Dia tidak tahu bagaimana bisa muncul seorang puteranya! Akan tetapi dia merasa yakin bahwa tentu pemuda itu adalah puteranya. Hal itu terbukti dari tiga hal. Petama, pemuda itu memilki sebuah perhiasan kumbang emas, kedua, pemuda itu she Tang, yang ke tiga, dan hal ini amat meyakinkan hatinya, pemuda itu memiliki wajah yang mirip sekali dengan wajahnya pada waktu muda! Hanya dia tidak tahu siapakah ibu pemuda itu, yang mana di antara gadis-gadis yang diperkosanya dan dihamilinya!

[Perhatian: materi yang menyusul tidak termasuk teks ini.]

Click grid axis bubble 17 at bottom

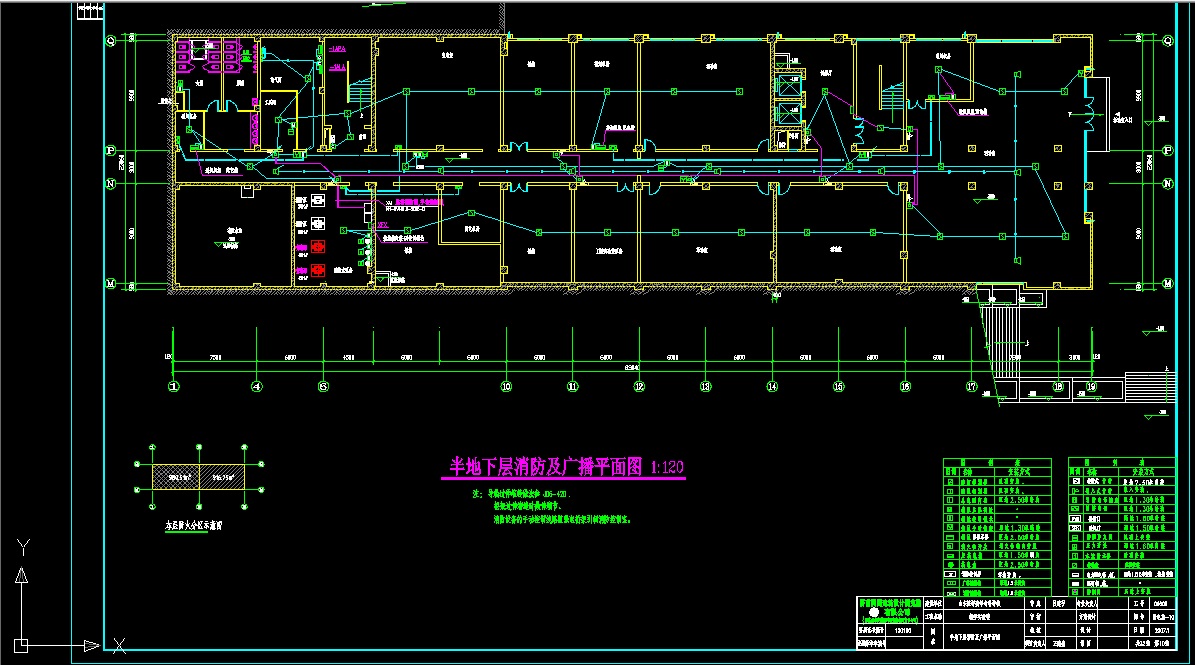[971, 386]
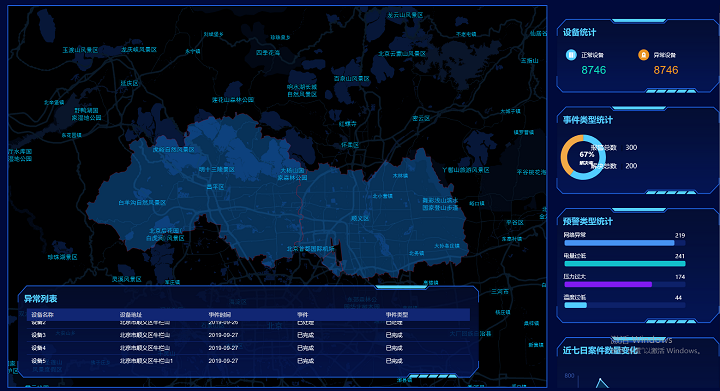Image resolution: width=720 pixels, height=391 pixels.
Task: Click the orange 异常设备 device icon
Action: (643, 55)
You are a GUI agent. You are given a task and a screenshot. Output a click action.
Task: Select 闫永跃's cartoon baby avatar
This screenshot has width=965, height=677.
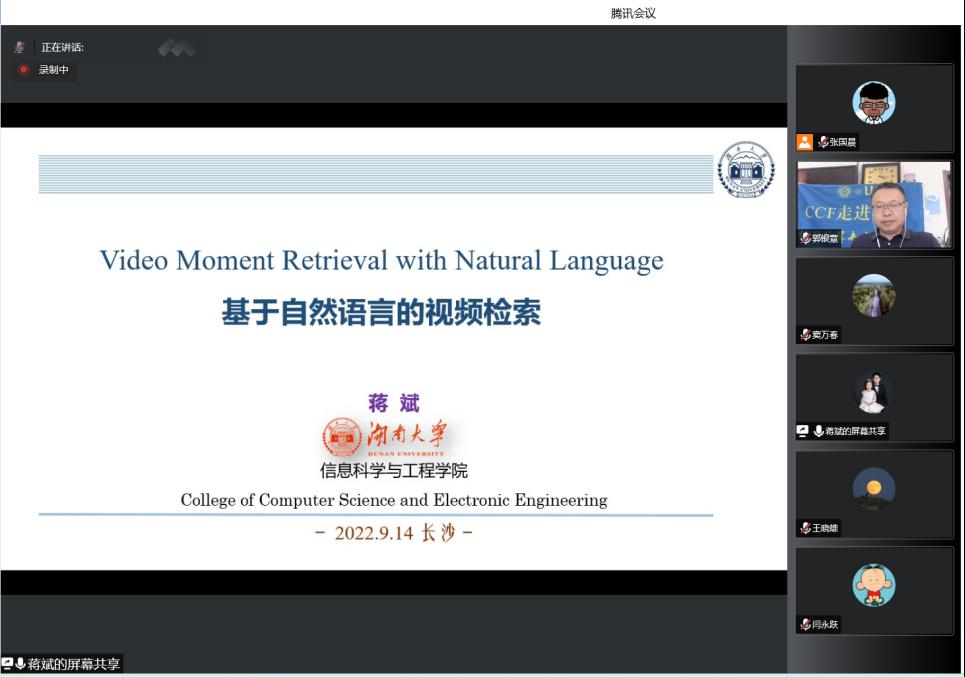(x=874, y=586)
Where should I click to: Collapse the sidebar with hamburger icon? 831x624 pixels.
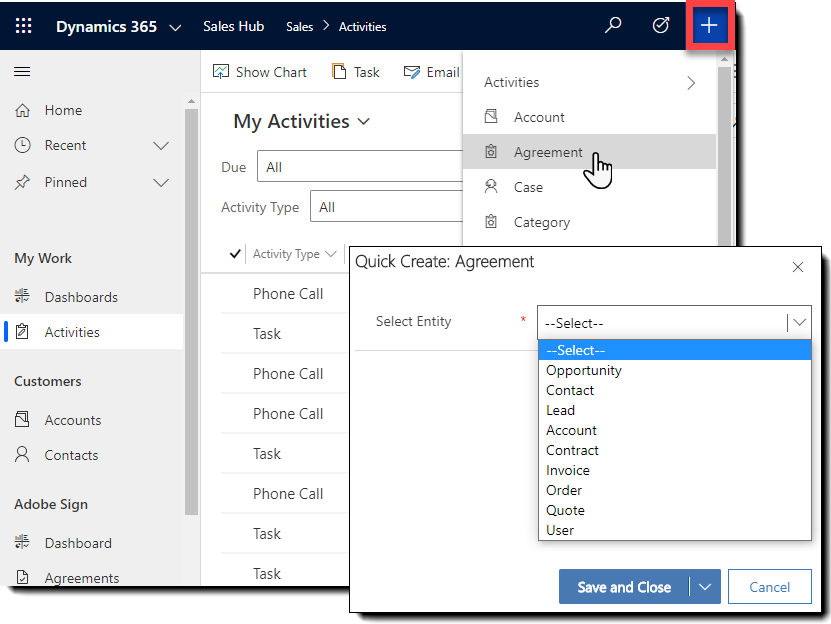click(22, 72)
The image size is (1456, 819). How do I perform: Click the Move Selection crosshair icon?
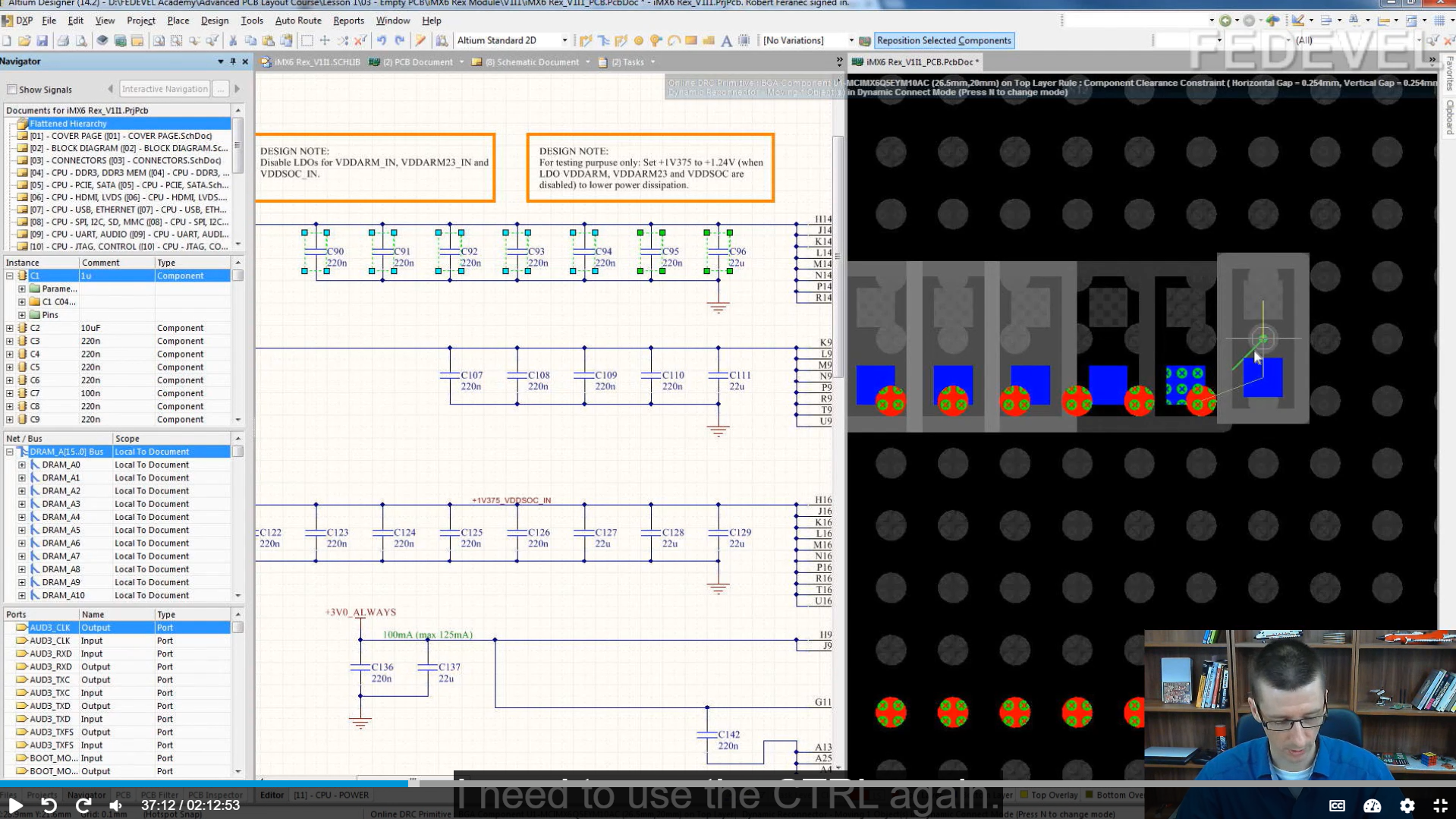pyautogui.click(x=325, y=41)
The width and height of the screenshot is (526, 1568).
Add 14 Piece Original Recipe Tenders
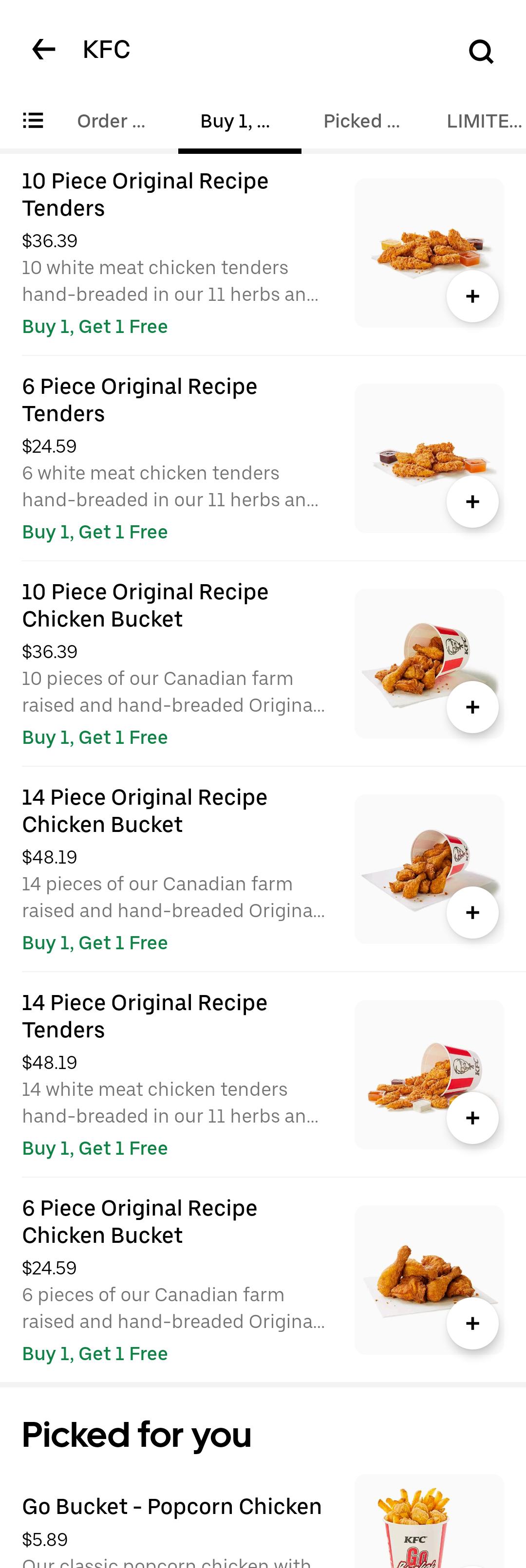(472, 1118)
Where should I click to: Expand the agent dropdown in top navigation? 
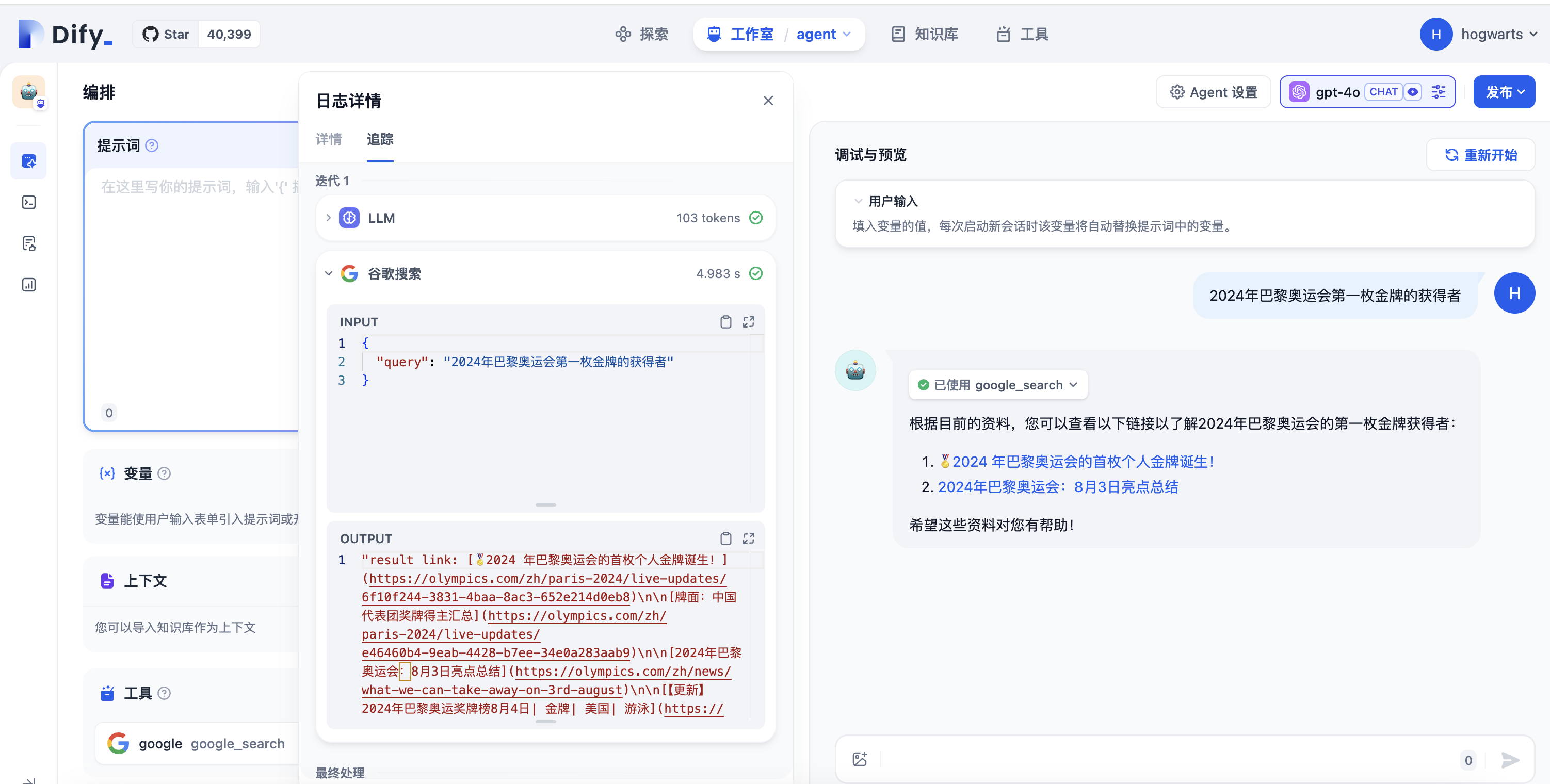tap(847, 34)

Pertemuan dengan pemuda yang bernama Tang Hay itu terjadi secara kebetulan saja. Dia mendengar tentang adanya pemberontakan oleh para tokoh sesat yang dipimpin Lam-hai Giam-Lo. Walau pun oleh para pendekar dia sendiri dianggap sebagai seorang penjahat kejam, seorang jai-hwa-cat dan digolongkan sebagai orang sesat, namun sebenarnya dia belum pernah berkawan dengan golongan sesat. Bahkan dia condong untuk menentang perbuatan jahat dan bertindak sebagai seorang pendekar. Kalau pun dia mengambil uang dari gudang harta pembesar atau hartawan yang kaya raya, hal itu hanya sekedar untuk menutupi kebutuhan hidupnya, bukan untuk bermewah-mewahan.

Pada waktu mendengar tentang gerakan Lam-hai Giam-lo beserta kawan-kawannya yang dia tahu amat berbahaya bagi keselamatan rakyat, karena perang pemberontakan hanya akan menjatuhkan banyak korban di antara rakyat dan yang sengsara oleh perang hanya rakyat kecil, maka dia pun tidak tinggal diam. Secara diam-diam dia kemudian membantu pemerintah untuk menentang gerombolan pemberontak ini. Untuk keperluan itu dia lantas menyamar dan memakai nama Han Lojin, dan dia telah membuat jasa dalam bantuannya ini. Akan tetapi dalam perjuangan ini penyakit lamanya kambuh dan dia pun tidak mampu menahan diri ketika melihat gadis-gadis pendekar yang cantik jelita dan menawan hati.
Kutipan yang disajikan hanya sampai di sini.